Though kitchen technology is always exciting, it seems that the recent generation of inventions is proving to be more ridiculous than the last. Sure, I’d love to create vegetable noodles, but is it really that much extra effort to chop your herbs? Do you really need a bowl to separate your cereal and milk for optimum crunch? Probably not.
However, there have been a few game-changing newcomers that seem to have captured the hearts of American cooks. The Instant Pot, for example, has received praise from the likes of Lorna Sass and the New York Times. The Air Fryer has garnered similar attention, advertising the ability to “fry” a piece of food with just a portion of the necessary oil. This one even made Oprah’s list of her Favorite Thing sin 2016. Honestly, that one seemed too good to be true. Luckily for many of us, the Air Fryer was a relatively inexpensive Christmas gift from many a parent.
So, what’s the deal with the Air Fryer? The device claims to fry foods with 80% less oil, recommending a light coating of cooking spray instead of the standard deep-fry. This is a bold claim, but one that I could easily test—like many Americans, I received this heavy, bulky device as a Christmas gift.

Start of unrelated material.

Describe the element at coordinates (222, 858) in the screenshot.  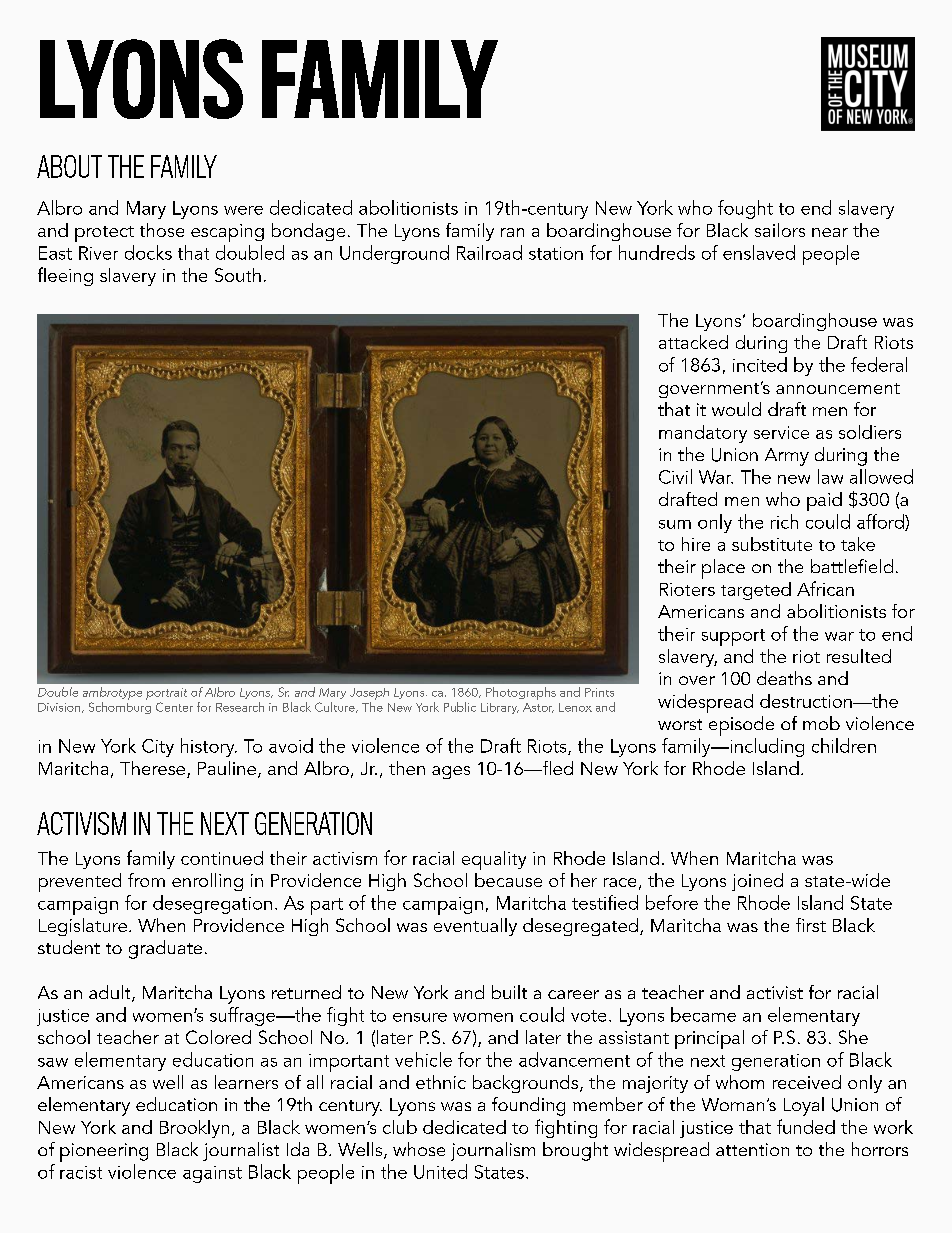
I see `continued` at that location.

Despite the claim, there is no frying going on inside your Air Fryer. This is a self-contained, countertop convection oven. A fan blows from the top of the device through an electric heating element. The air flow starts at the top, heats up, then blasts onto and around the food through the mesh cooking basket. The shaped drip tray at the bottom helps to recirculate air back to the top.

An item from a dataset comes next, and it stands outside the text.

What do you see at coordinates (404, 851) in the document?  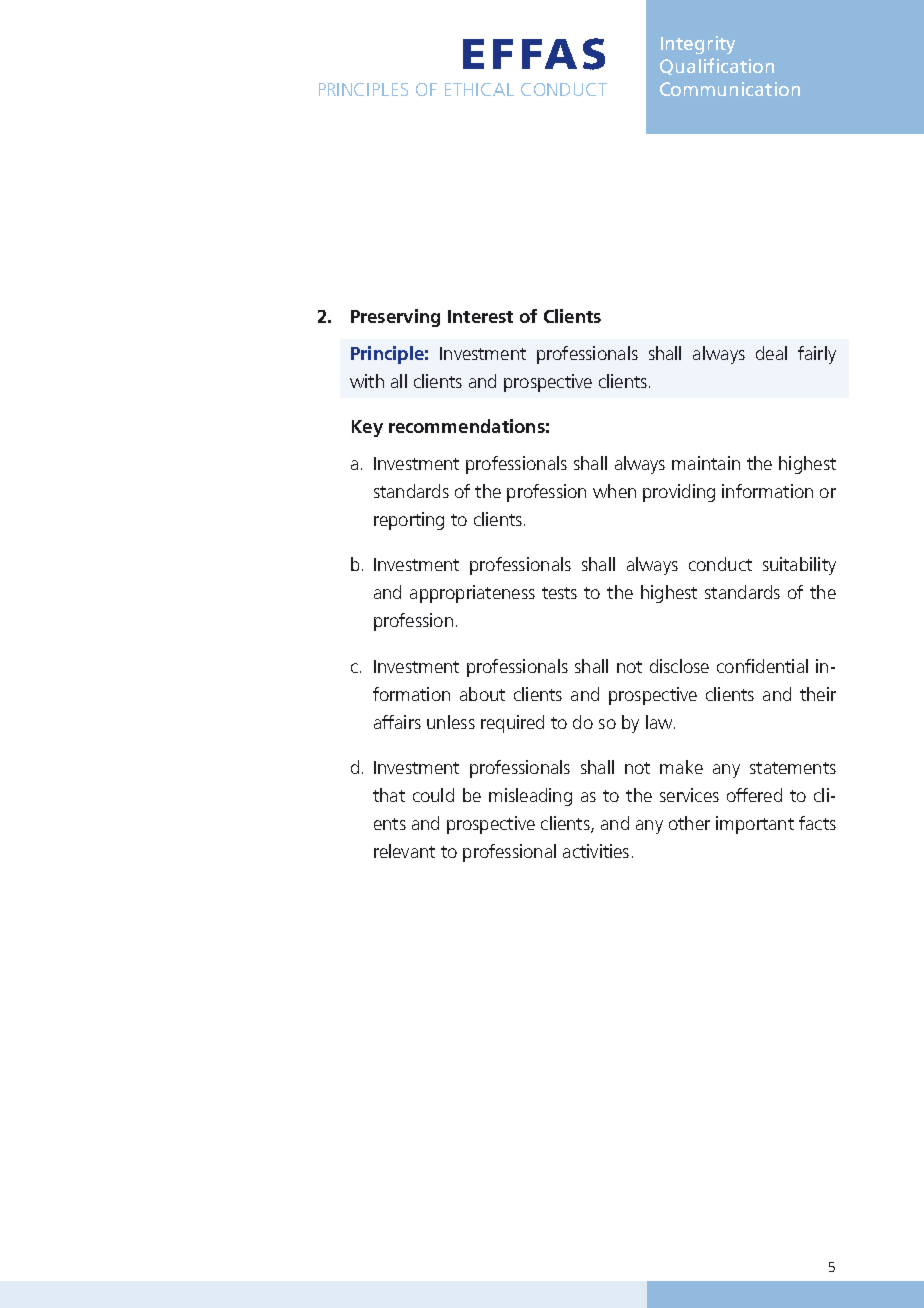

Is it pretty? No. Is it silent? Absolutely not. Does it work? Kind of…? I tried making french fries, apple chips, and vegetables. The french fries were decidedly soggy, have of the vegetable chips were brown (while the other half was barely cooked), and the vegetables were surprisingly good. As with most new kitchen gadgets, the trick to the Air Fryer is to perfect your heat and timing. With just a few adjustments, my fries were a bit crunchier and the apple chips were a bit more evenly cooked
So, the final verdict: If your local grocery store is having an Air Fryer sale, check it out. If you received one as a gift, take it for a spin before trying to sell it. I’m not enthusiastic about this purchase, but if you can find one for under or around $40, it’s worth your money just to experiment.